Insurers are moving away from fee-for-service toward value-based care more quickly than previously predicted, Change Healthcare reported in a new survey of 120 payers.
The report posits that for the first time private payers, rather than government programs, have taken the lead in implementing value-based care models and strategies.
However, payers are finding they need a long time to implement programs. Only 21% say they can roll out a new episode of care program in three to six months. More than one-third said they need a year, 21% need 18 months and 13% require up to two years or more. Taking longer than a year to implement a payment program could cause problems in a fast-moving healthcare market.
The survey found value-based care initiatives have made “significant headway” in achieving the triple aim of reducing costs and improving care quality and patient engagement.

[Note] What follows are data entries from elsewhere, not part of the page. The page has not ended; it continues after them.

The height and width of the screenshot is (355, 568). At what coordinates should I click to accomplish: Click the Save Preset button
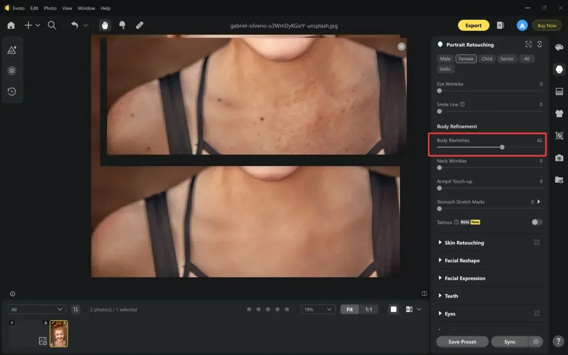coord(462,341)
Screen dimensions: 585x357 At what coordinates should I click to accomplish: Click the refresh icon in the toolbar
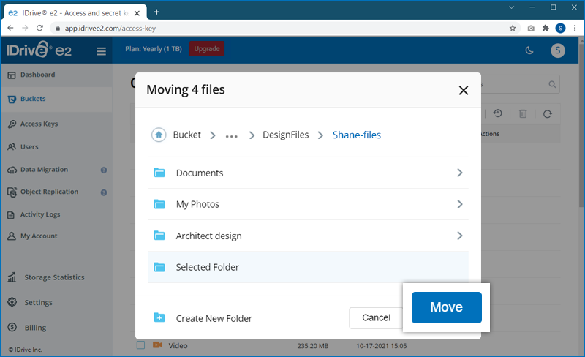pyautogui.click(x=547, y=113)
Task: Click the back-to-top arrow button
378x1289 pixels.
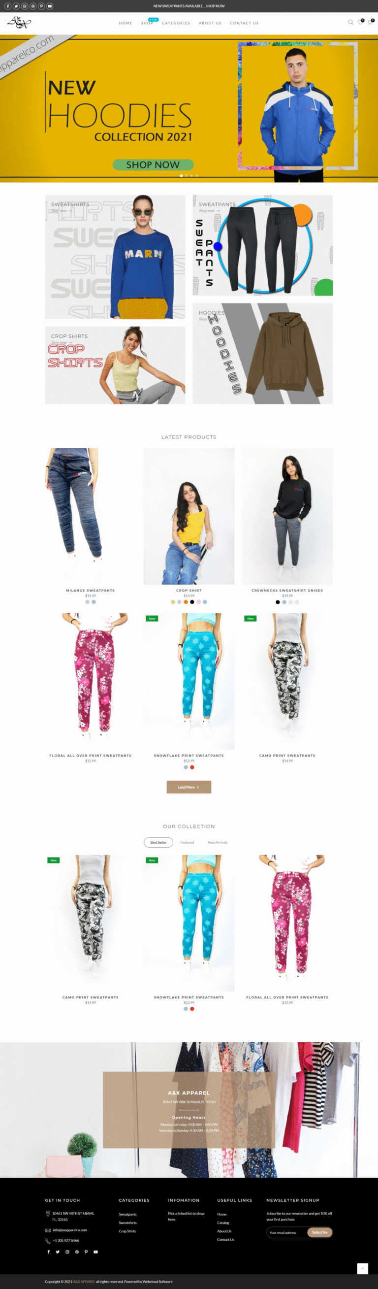Action: coord(363,1268)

Change Healthcare said nearly two-thirds of payments are now based on value, and that structure reduces unnecessary medical costs by 5.6% on average, according to survey respondents. The survey found that nearly 80% of payers reported improvements in care quality, 64% have seen provider relationship improvements and 73% said patient engagement improved.
Fee-for-service now accounts for 37.2% of reimbursement, according to survey respondents. Change Healthcare predicted that would further drop to 26% by 2021. The move to episode-of-care programs made two-thirds of payers invest in additional administrative staff.

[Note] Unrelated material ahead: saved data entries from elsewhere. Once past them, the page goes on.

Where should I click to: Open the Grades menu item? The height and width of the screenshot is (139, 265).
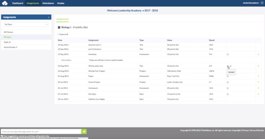(61, 3)
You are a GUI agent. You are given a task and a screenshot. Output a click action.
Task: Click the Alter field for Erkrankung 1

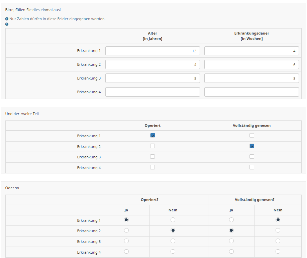coord(152,51)
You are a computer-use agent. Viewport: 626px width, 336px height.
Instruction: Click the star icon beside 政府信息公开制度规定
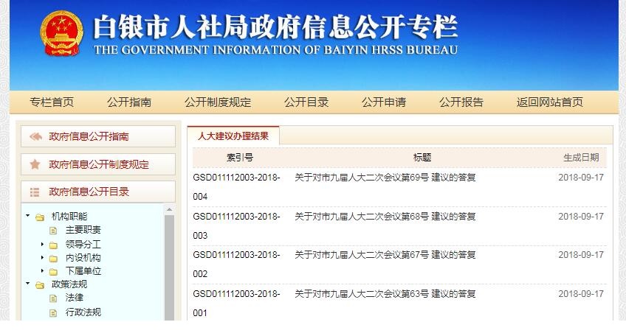[35, 164]
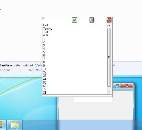Click the white input field below the list
Screen dimensions: 142x130
[93, 99]
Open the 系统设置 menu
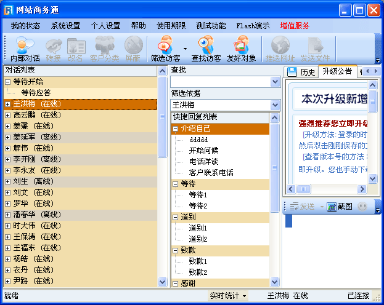Viewport: 384px width, 305px height. (65, 26)
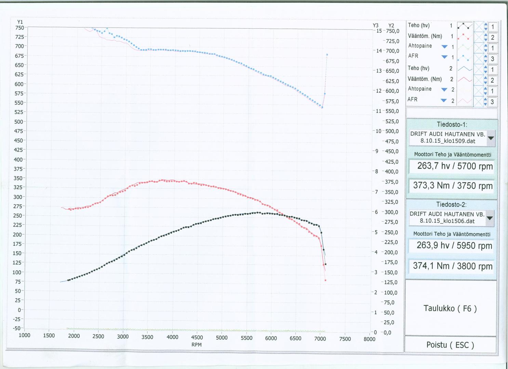
Task: Decrement the axis number for AFR 2
Action: click(x=486, y=104)
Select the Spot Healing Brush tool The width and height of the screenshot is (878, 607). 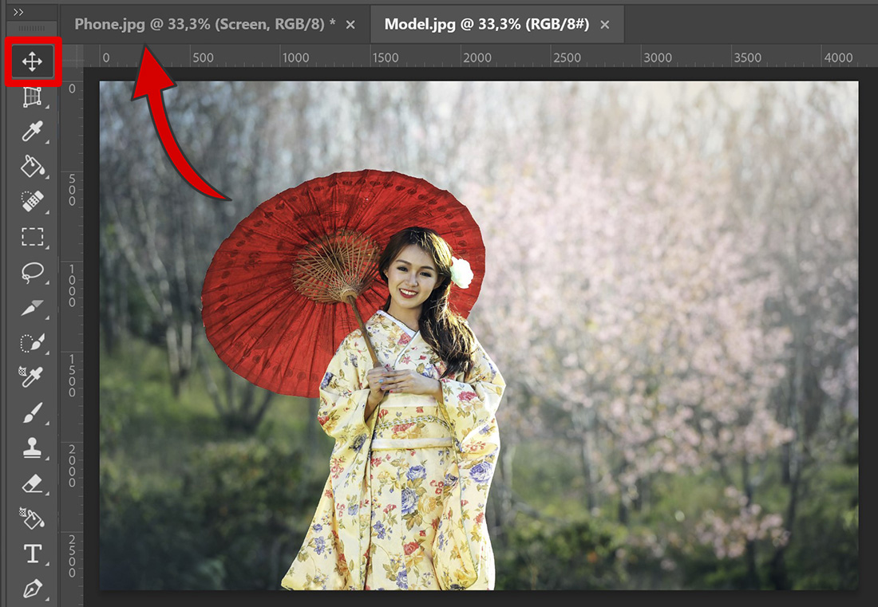click(x=32, y=199)
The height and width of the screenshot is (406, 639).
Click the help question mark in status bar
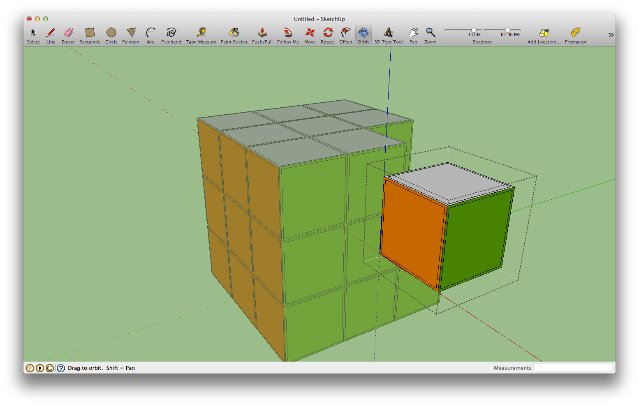tap(60, 368)
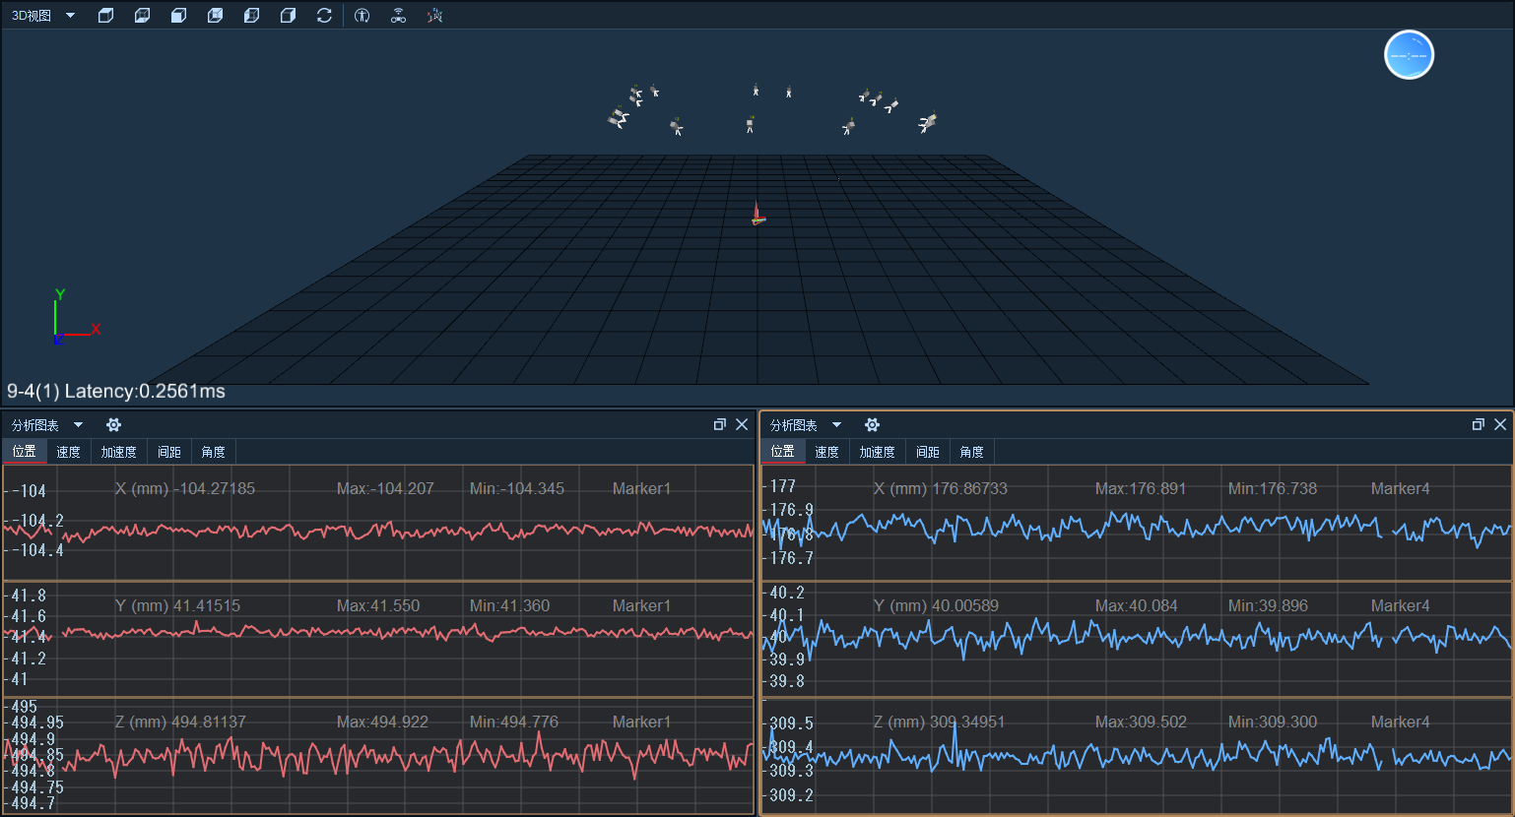Open settings gear in left chart panel

coord(113,425)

However, there are still hurdles to a new payment model. The survey found 43% to 58% of payers said they’re struggling to engage providers in episode-of-care programs. It’s especially a problem to get providers to participate and agree on episode definitions, performance metrics, budgets and risk sharing.

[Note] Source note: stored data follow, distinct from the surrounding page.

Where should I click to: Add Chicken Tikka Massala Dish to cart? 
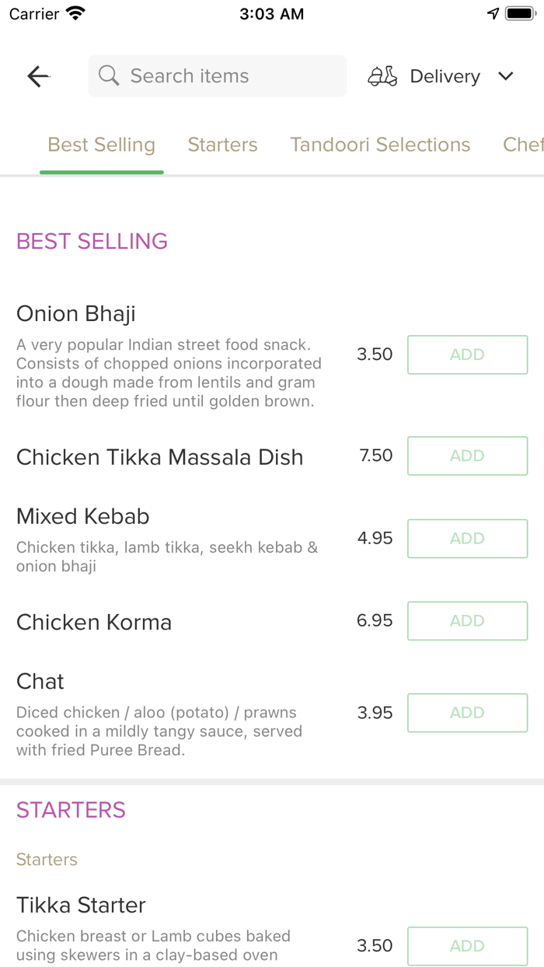pos(467,456)
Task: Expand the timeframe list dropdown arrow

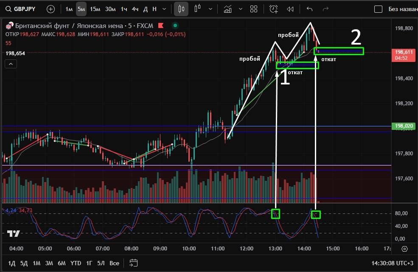Action: 164,9
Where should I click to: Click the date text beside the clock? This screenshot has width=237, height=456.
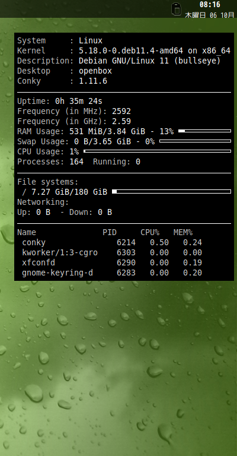coord(209,14)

Evolent Health CEO Frank Williams recently told Healthcare Dive that switching to value-based care presents challenges for providers, including taking on more risk.
“In the risk business, you can lose a lot of money quickly, so in larger risk arrangements or full health plans, you could lose $20-30 million a year. For an organization that's been relatively stable, those are pretty daunting numbers and they're scary for health systems' boards and physician groups that don't have a lot of capital,” Williams said.
Change Healthcare’s finding that private payers are moving faster than expected to value-based care contradicts a Healthcare Financial Management Association (HFMA) survey earlier this year. Value-based payment programs have doubled since 2015, but private payers have been slower than expected in launching those programs, HFMA said.
That report, sponsored by payer Humana, said nearly three-quarters of executives surveyed said their organizations achieved positive financial results from value-based programs.
Whether private payers are moving faster into value-based care as expected or not, the trend is just beginning. More value-based contracting is expected in the coming years and providers will increasingly feel pressure to move into risk-based contracts.